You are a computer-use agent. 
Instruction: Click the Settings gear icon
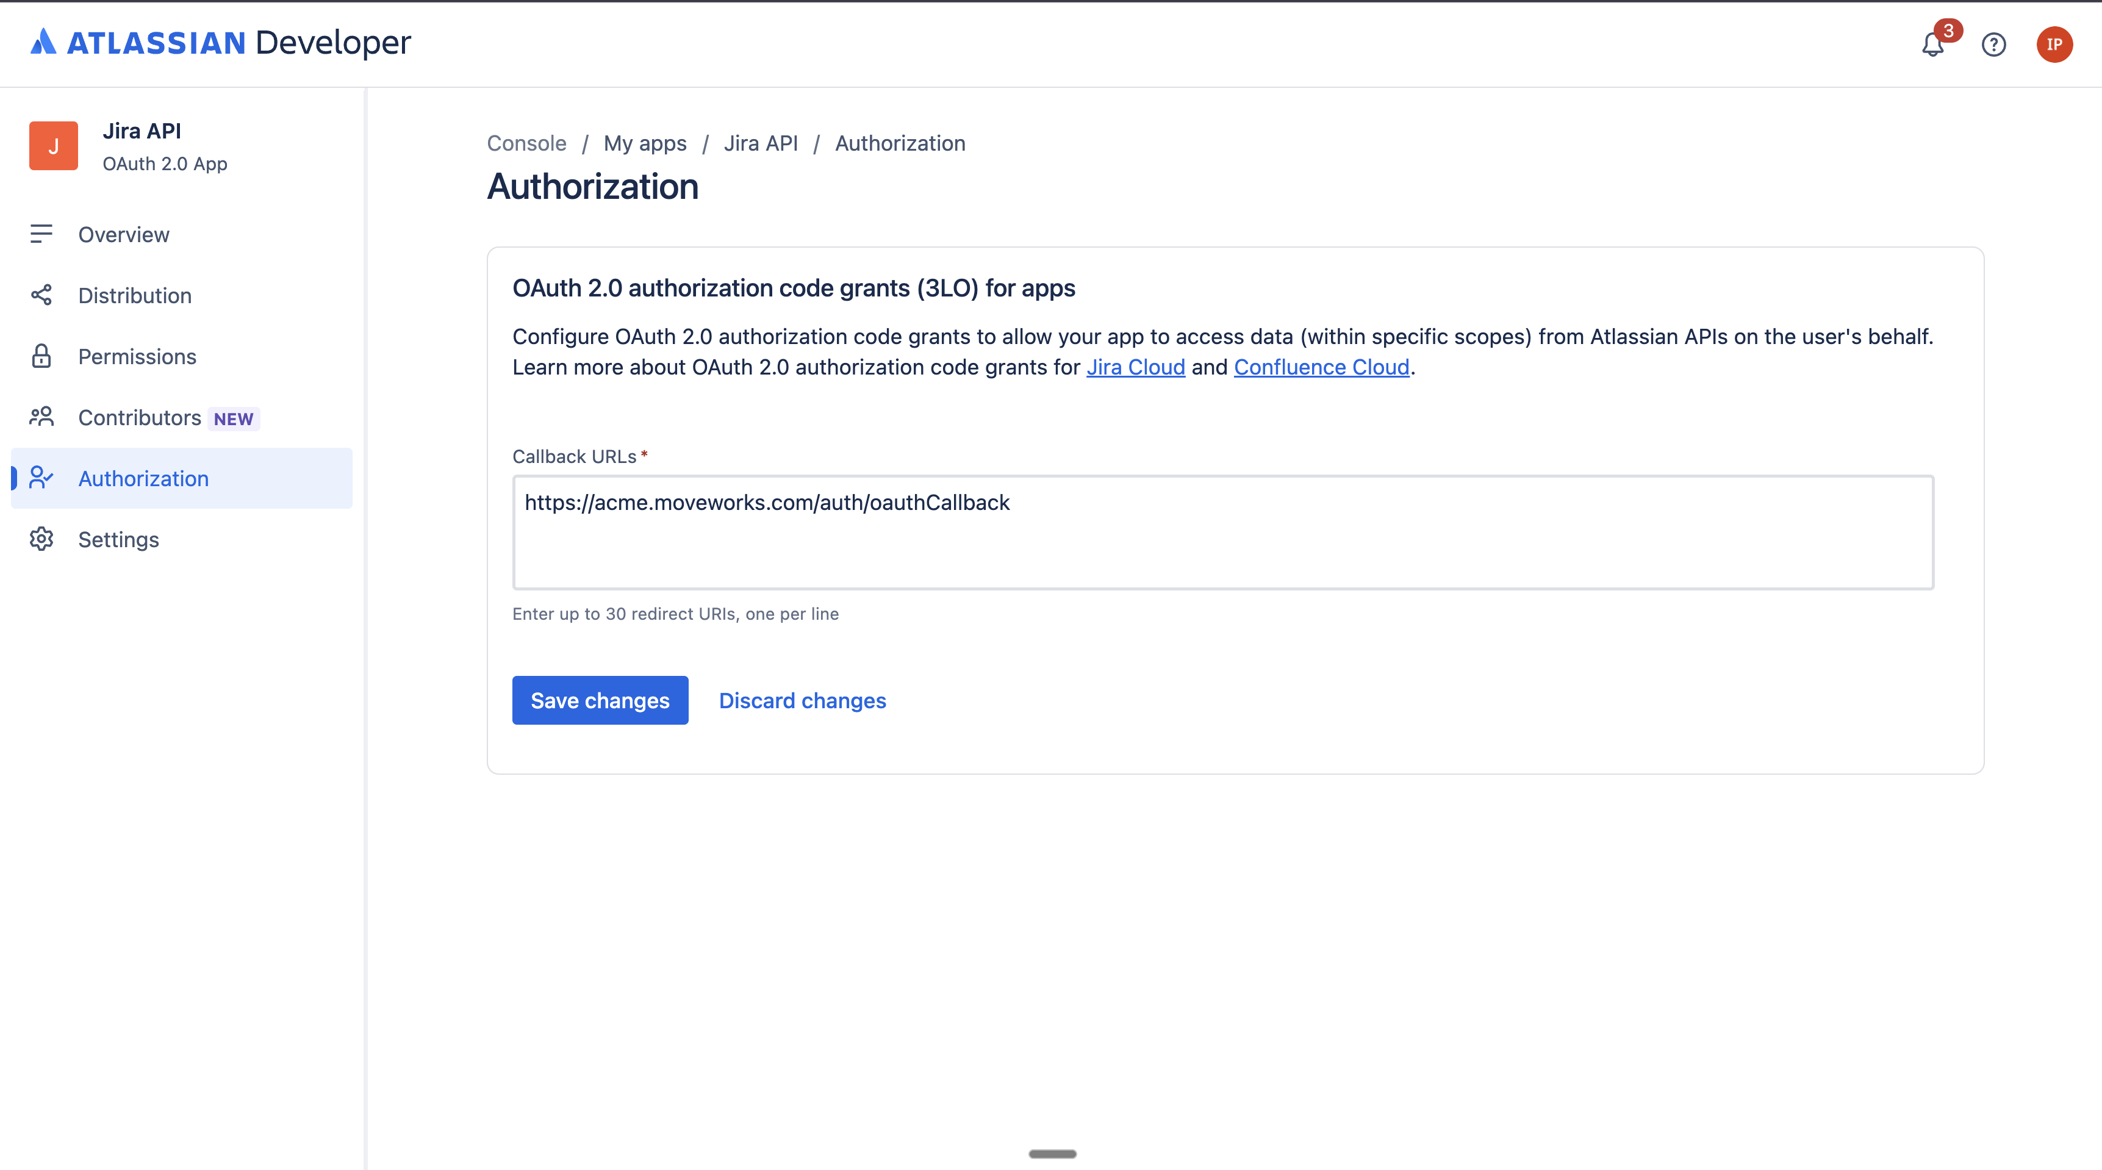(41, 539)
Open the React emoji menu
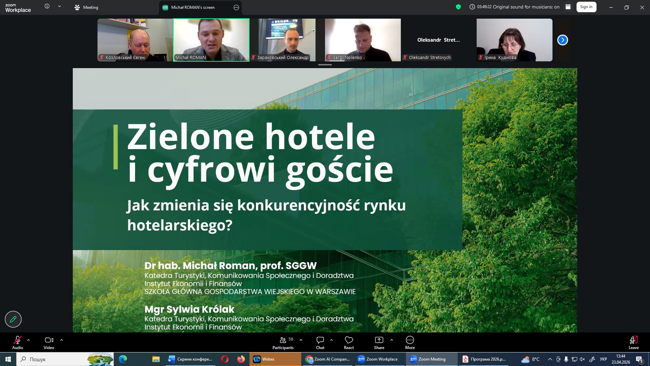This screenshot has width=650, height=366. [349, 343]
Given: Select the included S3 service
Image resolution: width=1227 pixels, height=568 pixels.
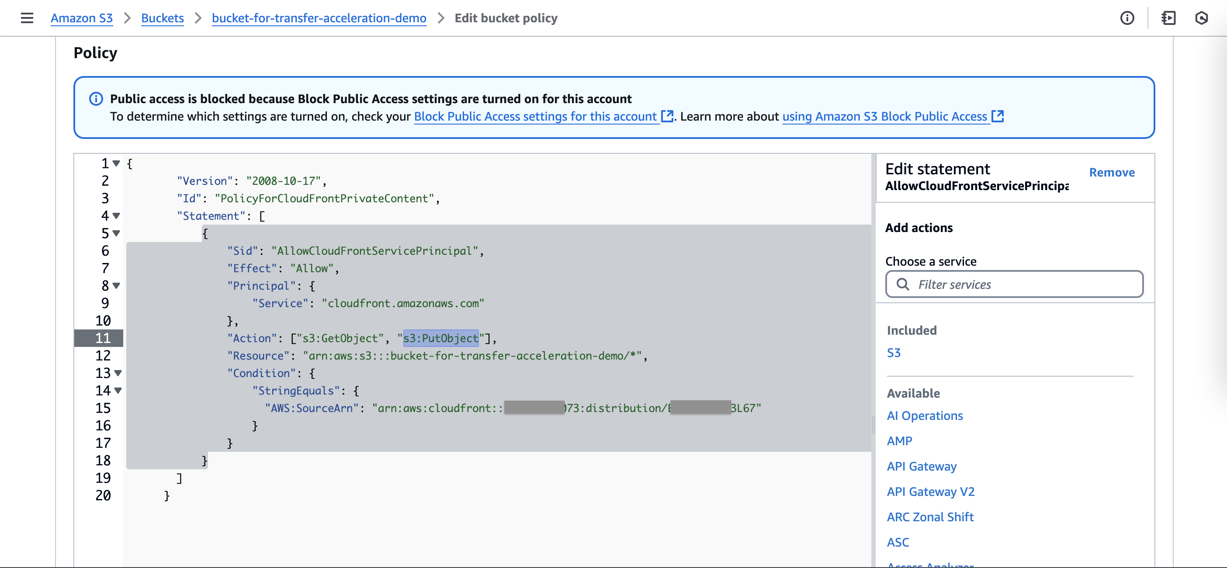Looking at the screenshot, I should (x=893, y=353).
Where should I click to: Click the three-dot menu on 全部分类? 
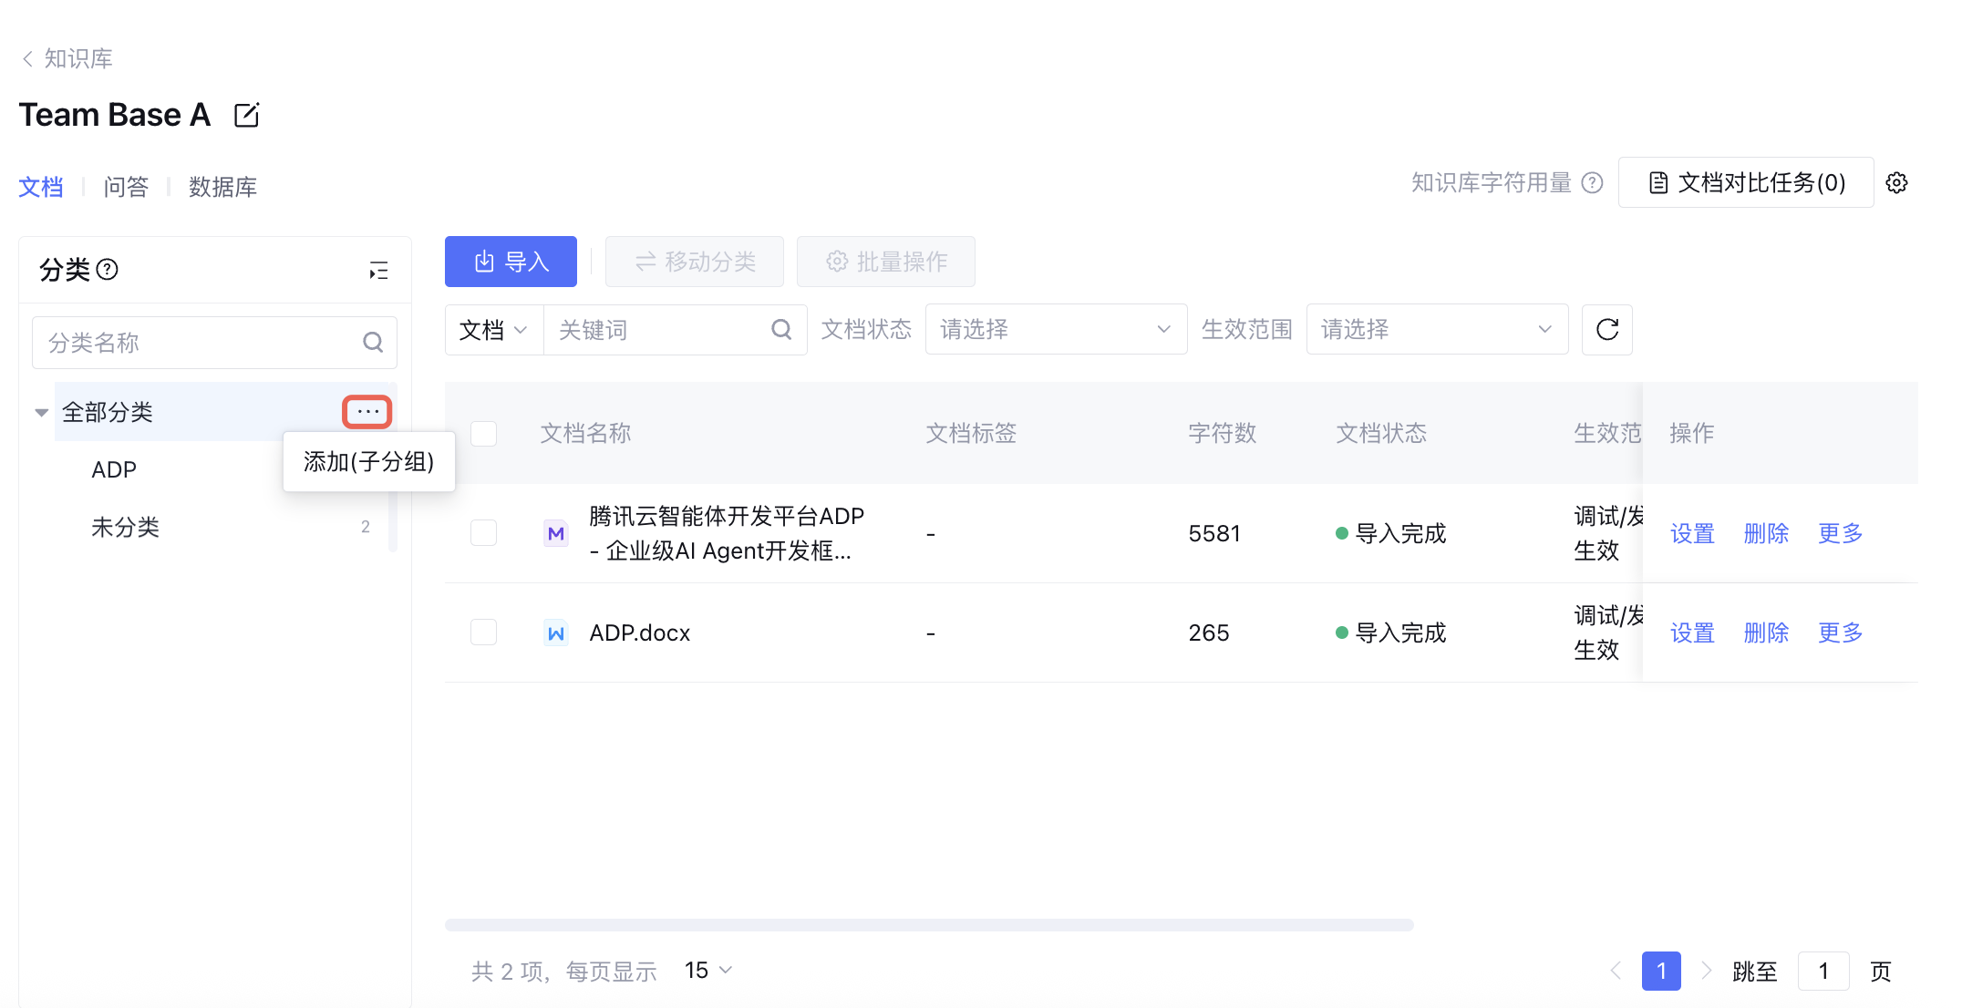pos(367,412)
------------------------------------------------
Work to complete: Take the line containing "Where should I" through the last line of the material and retype exactly those lines, both ends included, with no pictures.

Response for this exercise:
Where should I click to: Click the three-dot menu on 全部分类? 
pos(367,412)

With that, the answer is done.